It was just before the Passover meal — the most sacred feast on the Jewish calendar, commemorating the night the Hebrews made their hurried escape from Egypt.
It was not a meal to be lingered over.
Meat roasted quickly over the fire, not braised in liquid till falling off the bone.
Bread made without yeast — no time to allow dough to rise.
The meal was eaten with bags packed and ready to go:
Cloak tucked into your belt.
Sandals on your feet.
Staff in hand.
“Eat it in haste,” God had said. Because things are moving fast.
Much like that first Passover night, Jesus knew his time was running out. “The hour had come,” John would later recall.
The meal was already in progress when Jesus abruptly interrupted it.
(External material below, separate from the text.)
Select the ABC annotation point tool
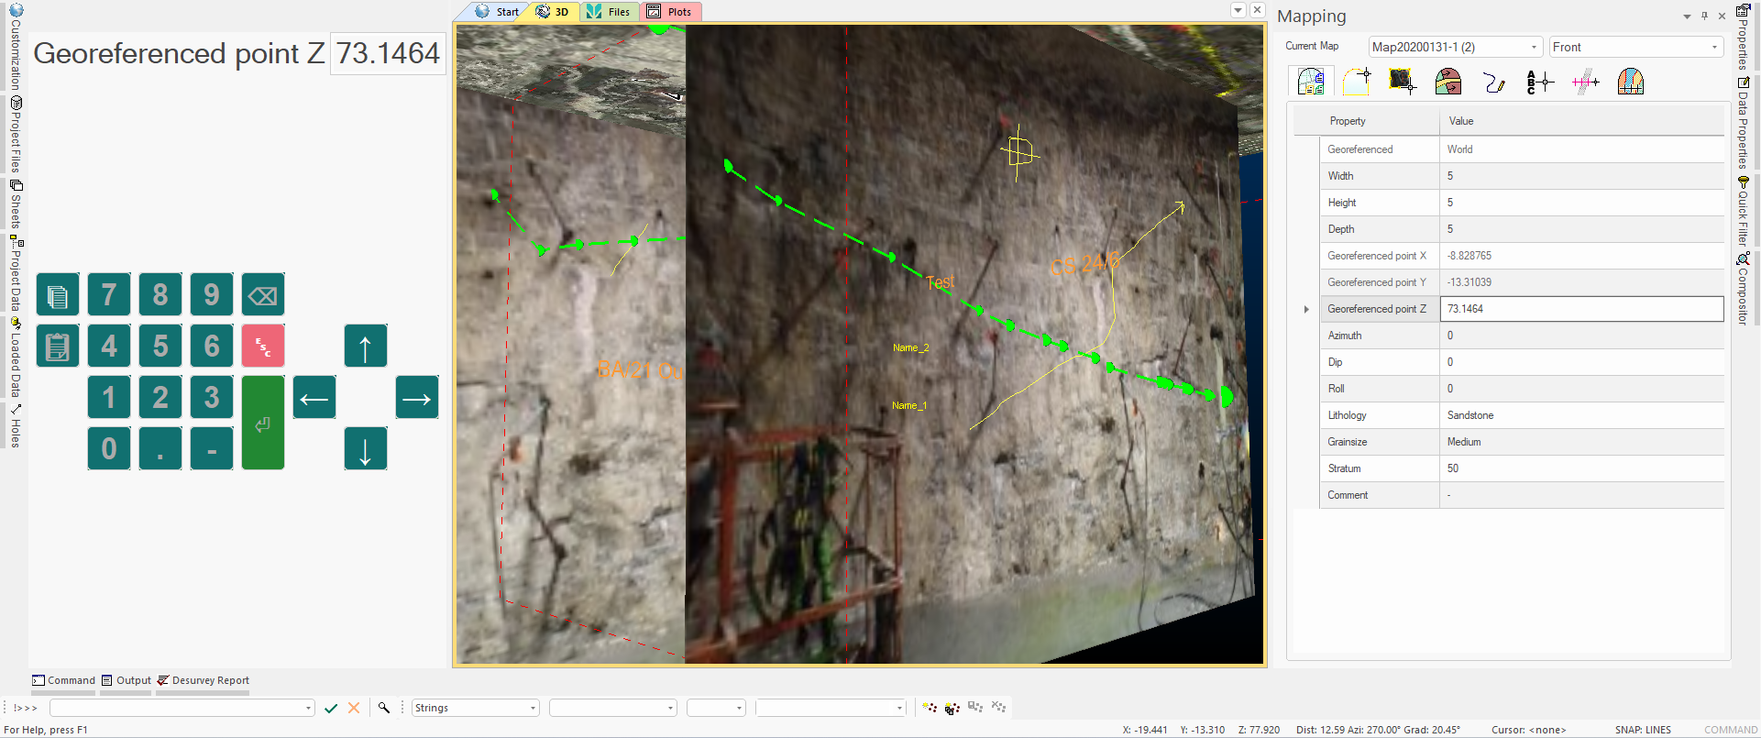This screenshot has height=738, width=1761. [1539, 83]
He got up, wrapped a towel around his waist, and poured water into a basin. Then he got down on his hands and knees and crawled from one disciple to the next, washing their feet.
Hours before he would die, just minutes before Judas would slip out to betray him — in the middle of a meal that was supposed to be eaten like there was no tomorrow — Jesus stopped everything to perform one of the most mundane tasks of hospitality.
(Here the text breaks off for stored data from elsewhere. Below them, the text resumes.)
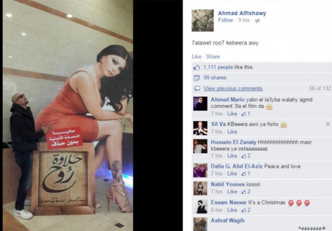Remove Sil Va's comment with the X icon
Viewport: 332px width, 231px height.
click(x=328, y=124)
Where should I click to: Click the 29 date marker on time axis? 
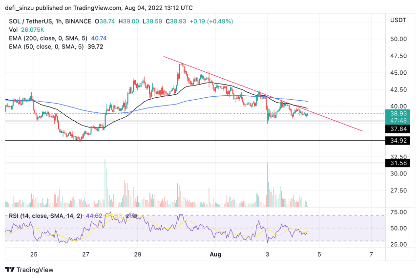pyautogui.click(x=137, y=255)
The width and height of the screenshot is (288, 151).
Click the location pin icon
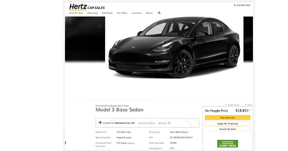pyautogui.click(x=100, y=123)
Foot-washing was servant’s work.
In those days, when a guest arrived at your house, it was common courtesy to volunteer your servant to wash their feet — or, in the event you had no servant, to invite your guests to wash their own feet.
With the minutes ticking down — with “the hour” at hand — Jesus took the role of a servant.
And it wasn’t even his house.
It would have been strange enough for the owner of a house to personally wash his guest’s feet. Stranger still for another guest — who also happened to be king — to do the honors.
It would be like the new pope washing the feet of an AIDS patient.
“I have set you an example that you should do as I have done for you.”
The question is, an example of what?
Peter famously objected to this bizarre display, until Jesus explained, “If you don’t let me do this, you can’t have any part of me.”
Ever the zealot, Peter swung quickly to the other extreme, begging Jesus to wash the rest of him as well.
“You’re already clean, Peter,” Jesus replied.
Sensing that some explanation was required, Jesus turned to the other disciples:
You call me “Teacher” and “Lord,” and rightly so, for that is what I am. Now that I, your Lord and Teacher, have washed your feet, you also should wash one another’s feet. I have set you an example that you should do as I have done for you.
Jesus’ act of foot-washing was no mere gesture of hospitality. It was an abhorrent act of self-humiliation. It was an abdication of power by which the rightful Lord traded his kingship for servitude.
This was a foreshadowing of what was going to happen the following day.
This is what being “the way, the truth, and the life” — something Jesus talked about just moments later — was all about.
And this is the life to which Jesus called his disciples. This is the example he called them to follow. To set aside any notions of grandeur or glory. To hell with the urgency of the moment or whatever cause we think matters more than people.
To lay down our arms, our pride, our agendas and become the servant of all.